Start of Extracted material

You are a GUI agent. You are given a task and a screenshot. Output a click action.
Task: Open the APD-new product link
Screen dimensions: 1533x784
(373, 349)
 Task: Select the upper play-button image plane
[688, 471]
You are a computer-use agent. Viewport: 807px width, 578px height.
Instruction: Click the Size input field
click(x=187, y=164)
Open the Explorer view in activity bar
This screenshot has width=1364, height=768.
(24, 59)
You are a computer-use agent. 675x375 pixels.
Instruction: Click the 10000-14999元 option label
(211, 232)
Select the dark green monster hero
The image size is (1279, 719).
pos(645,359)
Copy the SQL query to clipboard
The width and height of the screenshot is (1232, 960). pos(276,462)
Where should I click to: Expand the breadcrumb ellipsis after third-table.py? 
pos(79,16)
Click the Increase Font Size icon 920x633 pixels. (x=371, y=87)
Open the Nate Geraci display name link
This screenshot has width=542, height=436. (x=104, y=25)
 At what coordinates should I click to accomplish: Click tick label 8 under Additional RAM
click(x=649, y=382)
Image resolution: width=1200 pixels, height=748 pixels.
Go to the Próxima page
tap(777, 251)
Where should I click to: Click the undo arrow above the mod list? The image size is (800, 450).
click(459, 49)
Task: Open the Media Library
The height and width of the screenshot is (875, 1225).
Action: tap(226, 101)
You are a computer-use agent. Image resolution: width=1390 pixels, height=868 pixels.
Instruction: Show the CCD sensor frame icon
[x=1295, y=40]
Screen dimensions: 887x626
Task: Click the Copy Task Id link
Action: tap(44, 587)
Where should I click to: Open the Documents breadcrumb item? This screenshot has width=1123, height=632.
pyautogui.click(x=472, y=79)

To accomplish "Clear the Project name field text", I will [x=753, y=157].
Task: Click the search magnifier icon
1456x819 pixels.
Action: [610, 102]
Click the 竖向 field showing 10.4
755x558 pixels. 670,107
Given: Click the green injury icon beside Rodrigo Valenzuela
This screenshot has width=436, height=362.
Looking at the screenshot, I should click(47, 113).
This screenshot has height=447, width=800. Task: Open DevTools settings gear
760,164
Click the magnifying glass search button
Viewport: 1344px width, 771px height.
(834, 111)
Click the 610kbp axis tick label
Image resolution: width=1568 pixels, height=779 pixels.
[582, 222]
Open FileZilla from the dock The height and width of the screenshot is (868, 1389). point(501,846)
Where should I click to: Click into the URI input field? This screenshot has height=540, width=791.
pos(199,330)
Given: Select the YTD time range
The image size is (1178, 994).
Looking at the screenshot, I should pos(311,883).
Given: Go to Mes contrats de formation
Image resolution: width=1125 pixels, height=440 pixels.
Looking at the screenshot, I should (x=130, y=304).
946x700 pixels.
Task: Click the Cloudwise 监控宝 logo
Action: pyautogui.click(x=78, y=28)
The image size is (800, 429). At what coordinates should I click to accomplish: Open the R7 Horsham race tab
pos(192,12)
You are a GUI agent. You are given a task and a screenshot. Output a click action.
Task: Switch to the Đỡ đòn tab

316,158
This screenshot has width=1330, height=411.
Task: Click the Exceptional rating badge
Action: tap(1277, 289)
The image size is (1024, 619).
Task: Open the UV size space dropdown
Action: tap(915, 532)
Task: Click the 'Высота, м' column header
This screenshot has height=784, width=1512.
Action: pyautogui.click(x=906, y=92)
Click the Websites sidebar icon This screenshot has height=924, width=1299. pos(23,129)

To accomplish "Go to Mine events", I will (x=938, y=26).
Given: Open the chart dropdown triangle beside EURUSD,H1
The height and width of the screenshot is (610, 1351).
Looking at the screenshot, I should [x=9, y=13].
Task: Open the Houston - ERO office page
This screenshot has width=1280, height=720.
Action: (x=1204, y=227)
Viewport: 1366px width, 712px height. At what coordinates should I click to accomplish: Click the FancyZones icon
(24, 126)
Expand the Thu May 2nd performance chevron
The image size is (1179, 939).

End of Extracted material

→ Task goal
Your task is to quote the lines above, beginning with the first and ending with the one that holds "Given: Click the".

→ Answer space
You are a GUI agent. You are given a task and a screenshot. Output a click action.
Task: Open the APD-new product link
Screen dimensions: 1533x784
(373, 349)
 Task: Select the upper play-button image plane
[688, 471]
You are a computer-use agent. Viewport: 807px width, 578px height.
Instruction: Click the Size input field
click(x=187, y=164)
Open the Explorer view in activity bar
This screenshot has width=1364, height=768.
(24, 59)
You are a computer-use agent. 675x375 pixels.
Instruction: Click the 10000-14999元 option label
(211, 232)
Select the dark green monster hero
The image size is (1279, 719).
pos(645,359)
Copy the SQL query to clipboard
The width and height of the screenshot is (1232, 960). pos(276,462)
Where should I click to: Expand the breadcrumb ellipsis after third-table.py? 
pos(79,16)
Click the Increase Font Size icon 920x633 pixels. (x=371, y=87)
Open the Nate Geraci display name link
This screenshot has width=542, height=436. (x=104, y=25)
 At what coordinates should I click to accomplish: Click tick label 8 under Additional RAM
click(x=649, y=382)
Image resolution: width=1200 pixels, height=748 pixels.
Go to the Próxima page
tap(777, 251)
Where should I click to: Click the undo arrow above the mod list? The image size is (800, 450).
click(459, 49)
Task: Open the Media Library
The height and width of the screenshot is (875, 1225).
Action: tap(226, 101)
You are a computer-use agent. Image resolution: width=1390 pixels, height=868 pixels.
Instruction: Show the CCD sensor frame icon
[x=1295, y=40]
Screen dimensions: 887x626
Task: Click the Copy Task Id link
Action: tap(44, 587)
Where should I click to: Open the Documents breadcrumb item? This screenshot has width=1123, height=632.
pyautogui.click(x=472, y=79)

To accomplish "Clear the Project name field text", I will [x=753, y=157].
Task: Click the search magnifier icon
1456x819 pixels.
Action: [610, 102]
Click the 竖向 field showing 10.4
755x558 pixels. 670,107
Given: Click the green injury icon beside Rodrigo Valenzuela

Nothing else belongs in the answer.